(The task): Read through the data, and wherever a line holds the word "agent", write that line out.

(Provided data):

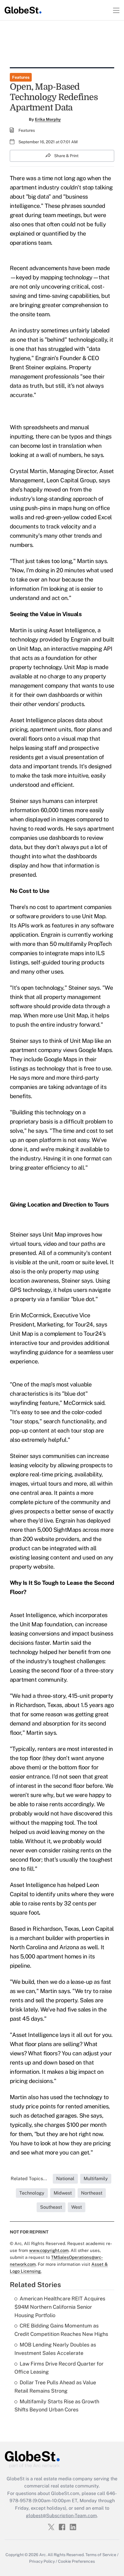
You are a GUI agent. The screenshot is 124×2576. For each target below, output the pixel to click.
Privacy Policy (42, 2561)
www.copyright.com (49, 2250)
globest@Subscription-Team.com (61, 2515)
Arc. (43, 2554)
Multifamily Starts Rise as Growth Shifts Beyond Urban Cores (56, 2405)
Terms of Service (100, 2554)
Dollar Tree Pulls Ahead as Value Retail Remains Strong (55, 2386)
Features (20, 77)
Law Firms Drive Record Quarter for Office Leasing (59, 2368)
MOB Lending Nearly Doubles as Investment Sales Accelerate (55, 2349)
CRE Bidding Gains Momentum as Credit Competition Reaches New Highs (61, 2330)
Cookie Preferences (76, 2561)
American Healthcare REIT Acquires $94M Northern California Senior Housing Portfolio (59, 2306)
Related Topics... (29, 2178)
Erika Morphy (48, 119)
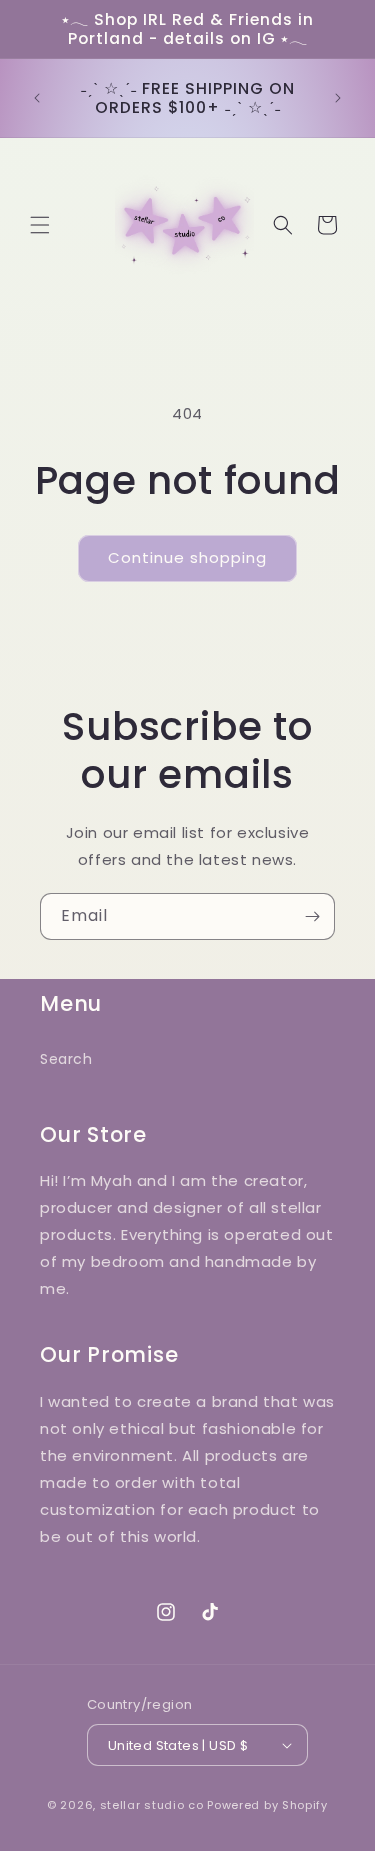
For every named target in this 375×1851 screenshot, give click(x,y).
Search (66, 1059)
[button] (40, 225)
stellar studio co (152, 1805)
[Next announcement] (338, 98)
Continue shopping (187, 557)
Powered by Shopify (267, 1805)
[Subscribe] (312, 916)
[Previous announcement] (37, 98)
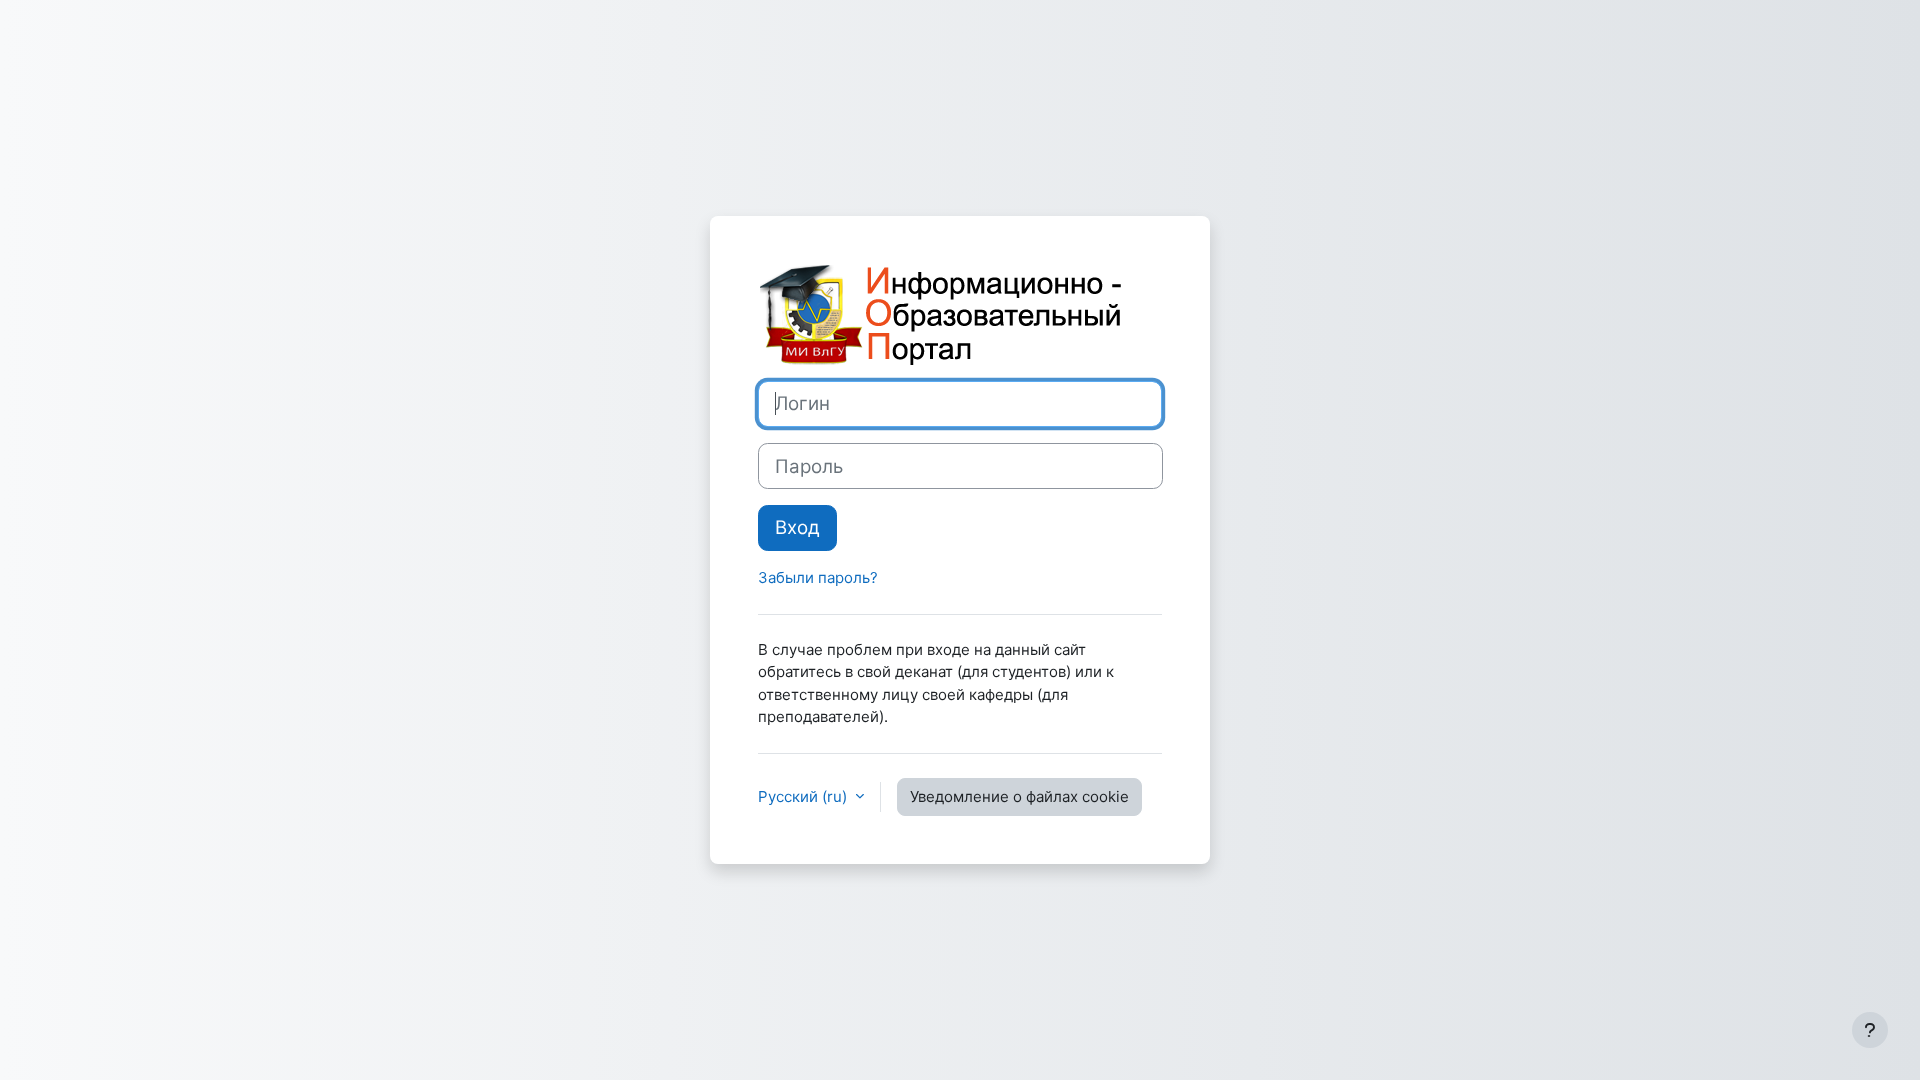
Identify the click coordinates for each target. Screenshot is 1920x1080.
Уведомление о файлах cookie (1019, 796)
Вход (797, 527)
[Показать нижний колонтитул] (1870, 1030)
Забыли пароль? (818, 577)
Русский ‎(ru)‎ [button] (804, 796)
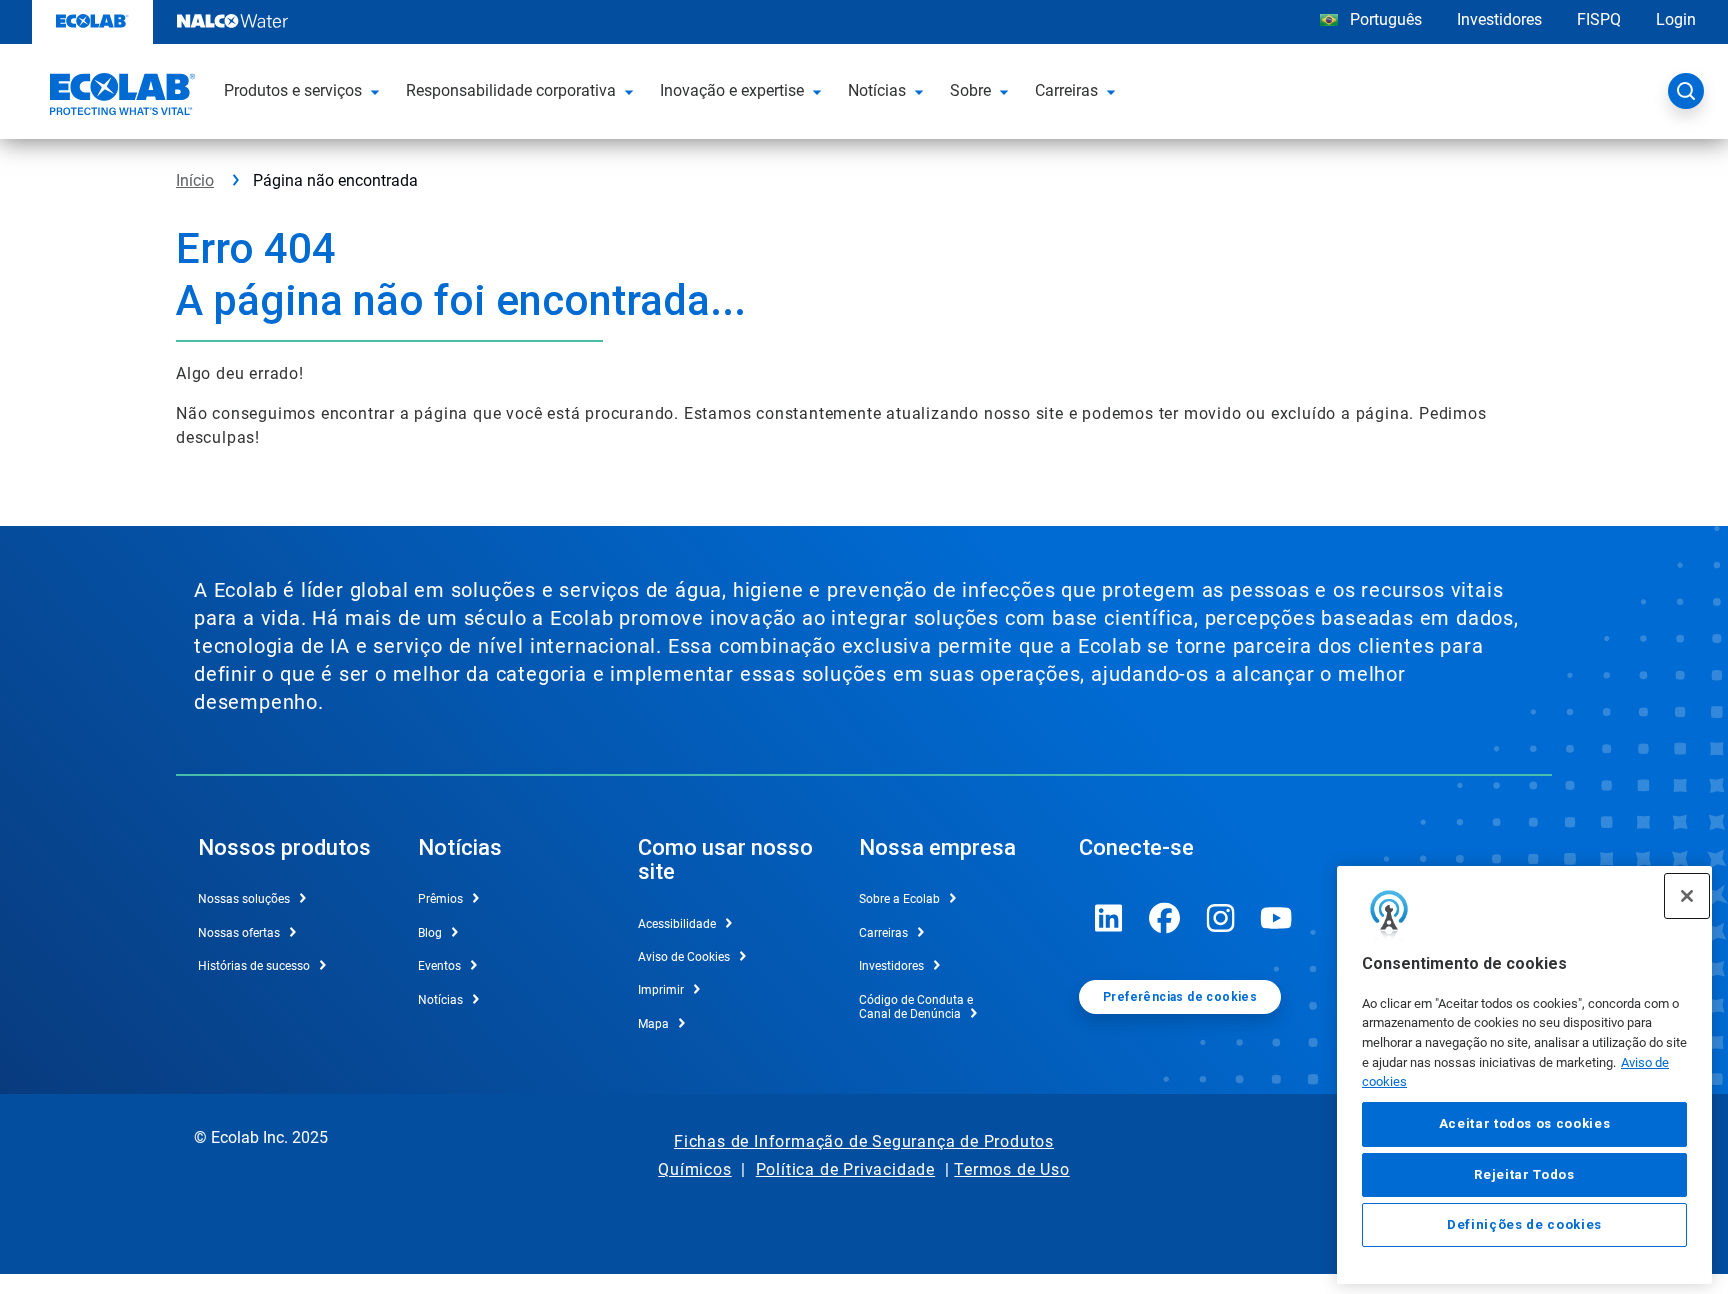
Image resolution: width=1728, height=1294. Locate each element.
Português (1386, 19)
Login (1676, 19)
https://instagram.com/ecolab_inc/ (1221, 918)
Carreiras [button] (1066, 90)
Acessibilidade (677, 924)
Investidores (1499, 19)
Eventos (439, 966)
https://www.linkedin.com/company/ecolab (1109, 918)
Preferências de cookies (1180, 997)
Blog (430, 933)
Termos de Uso (1011, 1169)
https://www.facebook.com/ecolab (1165, 918)
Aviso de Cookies (684, 957)
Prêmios (440, 899)
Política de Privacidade (845, 1169)
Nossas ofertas (239, 933)
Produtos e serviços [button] (293, 90)
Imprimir (661, 990)
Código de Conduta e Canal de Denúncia (916, 1007)
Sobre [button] (970, 90)
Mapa (653, 1024)
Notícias (440, 1000)
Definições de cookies (1524, 1225)
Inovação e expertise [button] (732, 90)
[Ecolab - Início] (120, 97)
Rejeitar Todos (1524, 1174)
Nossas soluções (244, 899)
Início (195, 180)
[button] (378, 91)
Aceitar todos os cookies (1525, 1124)
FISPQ (1599, 19)
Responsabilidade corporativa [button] (511, 90)
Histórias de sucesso (254, 966)
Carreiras (883, 933)
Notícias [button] (877, 90)
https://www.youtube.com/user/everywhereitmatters (1277, 918)
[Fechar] (1687, 896)
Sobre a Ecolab (899, 899)
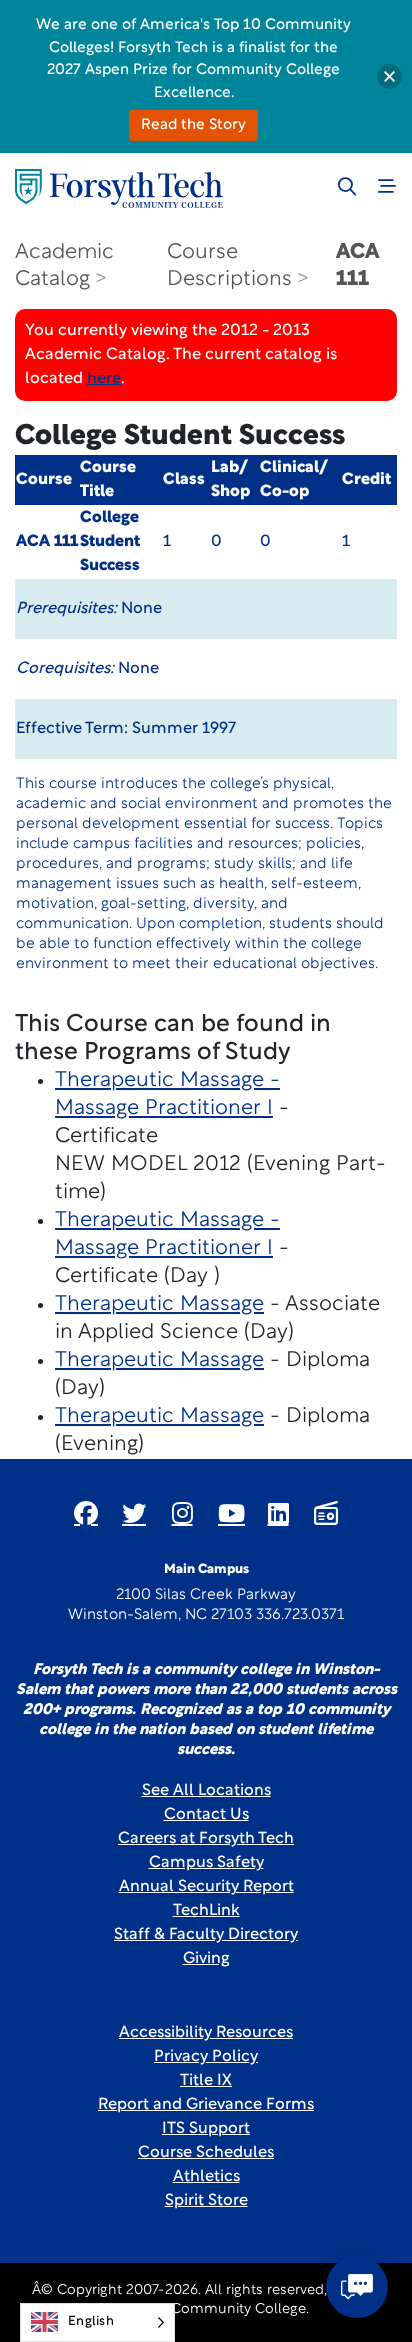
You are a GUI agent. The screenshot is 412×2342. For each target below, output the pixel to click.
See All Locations (206, 1791)
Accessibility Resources (206, 2033)
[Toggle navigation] (387, 186)
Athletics (206, 2177)
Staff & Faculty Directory (206, 1935)
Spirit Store (206, 2201)
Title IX (206, 2081)
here (104, 379)
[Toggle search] (347, 186)
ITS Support (206, 2129)
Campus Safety (206, 1863)
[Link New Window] (86, 1513)
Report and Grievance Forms (206, 2105)
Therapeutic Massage (159, 1304)
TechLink (206, 1911)
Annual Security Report (206, 1887)
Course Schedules (206, 2153)
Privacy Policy (206, 2057)
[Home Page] (119, 188)
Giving (206, 1959)
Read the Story (193, 125)
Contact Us (206, 1815)
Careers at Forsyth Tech (206, 1839)
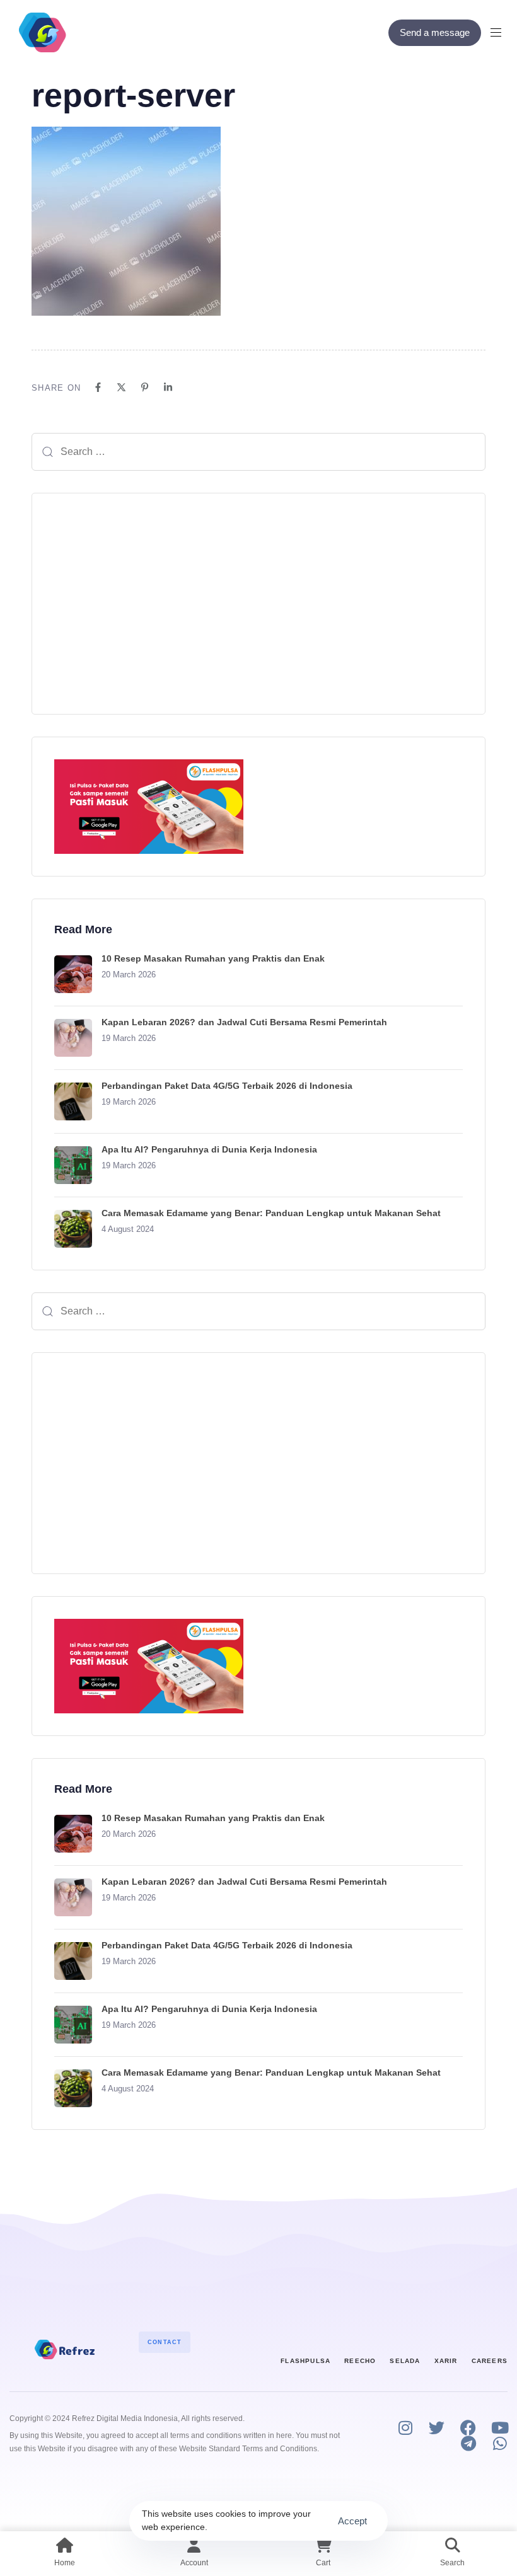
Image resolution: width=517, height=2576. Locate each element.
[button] (501, 32)
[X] (121, 387)
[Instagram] (405, 2427)
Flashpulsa (305, 2360)
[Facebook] (98, 387)
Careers (490, 2360)
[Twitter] (436, 2427)
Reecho (360, 2360)
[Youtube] (500, 2427)
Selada (405, 2360)
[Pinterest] (144, 387)
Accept (352, 2521)
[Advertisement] (258, 603)
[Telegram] (468, 2443)
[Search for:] (258, 452)
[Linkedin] (168, 387)
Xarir (446, 2360)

(Written response):
You are a GUI agent. The screenshot is 124×2576. For each target below, output the pixel to click.
You are a GUI agent. The screenshot is 412×2342. For each target below, output the pixel to click.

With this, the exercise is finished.